A BBDEV-based execution path for hardware-accelerated LDPC lands in OCUDU’s upper-PHY, with a first reference backend on Intel ACC100 and a HAL designed to extend cleanly to next-generation accelerators.

Modern vRAN systems are steadily transitioning toward heterogeneous compute architectures, where general-purpose CPUs are augmented with domain-specific accelerators to meet strict real-time PHY requirements.

Among all PHY functions, LDPC (Low-Density Parity-Check) channel coding stands out as one of the most compute-intensive and latency-sensitive operations - directly impacting both throughput and system efficiency.

To address this, OCUDU extends its upper-PHY pipeline with hardware-accelerated LDPC support using a BBDEV-based execution model, enabling seamless integration with external FEC accelerators such as Intel ACC100.

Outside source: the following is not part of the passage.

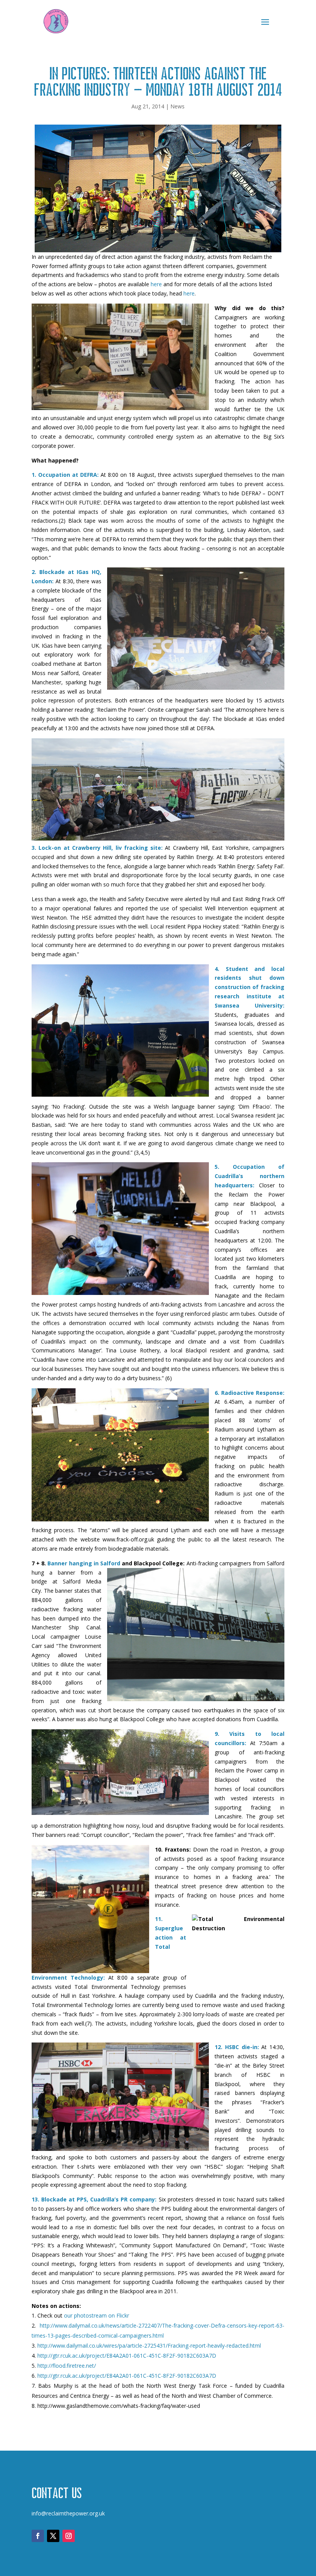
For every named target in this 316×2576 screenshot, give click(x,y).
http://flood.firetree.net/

ACC100 LDPC offload - full system architecture diagram

Architecture Overview

The integration builds on OCUDU Ecosystem Foundation modular upper-PHY design, with a strict separation between execution logic and backend implementation.

Core Design Principles

  • Hardware Abstraction Layer (HAL) Defines a uniform interface for LDPC encode/decode operations
  • Runtime Backend Selection Upper-PHY dynamically selects execution path (software vs hardware)
  • Unified Observability Layer Ensures identical metrics across all execution paths

Execution Pipeline

At runtime, LDPC operations follow a consistent and backend-agnostic pipeline:

  1. Request Generation Encode (PDSCH) and decode (PUSCH) operations originate in upper-PHY
  2. Descriptor Translation Requests are mapped into BBDEV-compatible descriptors
  3. Batching & Enqueue Operations are grouped and submitted to the accelerator
  4. Asynchronous Processing Accelerator processes LDPC code blocks independently
  5. Completion & Reintegration Results are dequeued, validated (CRC/iterations), and reintegrated into the PHY pipeline

This invariant execution model ensures no changes are required in higher layers, regardless of backend.

Implementation Highlights

LDPC Offload Path

  • Full support for LDPC encode and decode via BBDEV
  • Descriptor construction aligned with accelerator requirements
  • Support for iterative decoding and early termination

HARQ Integration

  • Utilizes on-chip HARQ memory for offloaded flows
  • Code-block indexed addressing eliminates host-side buffer overhead

Parallelism & Scaling

  • Multi-VF scaling distributes workload across accelerator instances
  • Round-robin dispatch avoids queue bottlenecks
  • Batched enqueue/dequeue reduces MMIO overhead and improves throughput

Runtime Flexibility

  • Backend selection via configuration (YAML-driven)
  • Single binary supports software and hardware LDPC paths

This enables true A/B benchmarking under identical runtime conditions.

Observability

A key design goal was metric symmetry:

Hardware and software paths emit identical counters:

  • ldpc_enc_*, ldpc_dec_*
  • Latency, throughput, iteration count, CRC status

No changes are required for:

  • Dashboards
  • Logging pipelines
  • Benchmarking frameworks

Measured Impact

Validation was conducted on a 100 MHz TDD cell, using a real UE over a 7.2-split RU architecture, with all parameters held constant except the LDPC backend.

Observed Improvements

  • Rate Match/Dematch: Fully offloaded
  • LDPC Decode Rate: ~2.9× improvement
  • Uplink Upper-PHY CPU Utilization: ~38% reduction (~1 core freed)
  • PDSCH Throughput: ~57% increase

PDSCH throughput, hardware vs software LDPC

PDSCH latency, hardware vs software LDPC

LDPC decode latency, hardware vs software

Headline improvements summary

Why This Matters

This implementation goes beyond raw acceleration - it introduces a portable and extensible execution framework.

Key advantages:

  • Decouples PHY logic from hardware specifics
  • Enables plug-and-play accelerator integration
  • Preserves software consistency and observability
  • Supports future backends, including custom silicon

Availability

Closing Thoughts

With BBDEV-based LDPC offload, OCUDU takes a significant step toward becoming a truly accelerator-aware vRAN stack - capable of scaling across evolving hardware ecosystems while maintaining architectural consistency.

As next-generation accelerators and custom silicon continue to emerge, this design lays a strong foundation for future-ready, high-performance Open RAN deployments.